Standard Operating Agreement
Determine whether a proposed phase of development accounts for financial risks that are common to the real estate market. Plans will be reviewed by a neutral, third-party consultant to ensure standard, market projections, and to ensure that the interests of UTA are being properly observed.
All financial plans are to be formalized by an Operating Agreement, entered into by both UTA, the development partner, and any other interest involved in the development. Operating Agreements are to explicitly document any and all deal terms involved with a phase of development, as well as ownership percentages.
Scale and Scope:
Financial plans are to account for the cost and income generated by a single phase of development. Costs and income are to be expressed using industry-standard metrics (ie NOI, ROI, NPV, etc), and documented in an industry-standard pro forma.
Roles and Responsibilities:
- Development partners are to oversee and produce the financial plan materials.
- UTA TOD Staff is to work alongside its development partners, to accurately communicate UTA’s position and negotiate terms of the Operating Agreement.
- A third-party consultant will be employed to review market assumptions and methods used to create financial proposals.
- UTA Internal Audit Staff is to review terms and conditions proposed in operating agreements, to ensure that no conflicts exist, and to make formal recommendations to UTA Board of Trustees.
All financial proposals are to be reviewed by the UTA TOD Departments, a 3rd-Party Consultant, the UTA Internal Audit Department, Executive Committee, TOC-Subcommittee, and UTA Board of Trustees.
The end product of the Financial Plan Process is an executed Operating Agreement, as well as any supporting financial materials (ie market research, pro forma, etc) that have been reviewed by a 3rd-party consultant and the UTA Internal Audit Department.
- 1. Financial Plan Proposal: Financial plan proposals are to be completed by development partners within the timeframe defined in a project’s Master Development Agreement (MDA).
- 2. Review of Proposal by TOD Staff: The TOD Department is to review all financial proposals and perform a cost-benefit analysis per standards defined within Title 17B, Chapter 2a, Part 8, Section 804 of the Utah State Code.
- 3. Does Proposal meet UTA Standards?: If a financial proposal does not comply with the aforementioned standards, the TOD Department is to provide the development partner with a list of findings that may be used to refine the proposal.
- 4.1-4.2: 3rd Party & Internal Audit Review of Terms: All financial proposals are to be reviewed by a 3rd-party consultant and the UTA Internal Audit Department. 3rd-Party consultants are to primarily review assumptions made in pro forma documents.
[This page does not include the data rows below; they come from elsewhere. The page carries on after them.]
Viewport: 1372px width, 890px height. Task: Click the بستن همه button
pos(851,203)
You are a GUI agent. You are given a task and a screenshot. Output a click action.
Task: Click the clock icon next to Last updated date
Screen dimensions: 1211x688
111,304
The Internal Audit Department is to review ownership interests to ensure that no conflicts of interests exist.
- 5. Does Proposal Meet UTA Standards?: If a financial proposal does not comply with the aforementioned standards, the TOD Department is to work with the 3rd-party consultant and/or the Internal Audit Department to identify any inconsistencies or conflicts, and provide the development partner with a list of findings that may be used to refine the proposal.
- 6-8. Final Reviews: After financial plans have been reviewed by a 3rd-party consultant and the Internal Audit Department, proposals will be reviewed sequentially by the Executive Committee, TOC Sub-Committee, and UTA Board of Trustees.
- 9. Execute Operating Agreement:Upon approval by the Executive Committee, UTA Staff and developer partners may finalize any negotiations necessary to finalize and execute the project Operating Agreement and prepare for construction.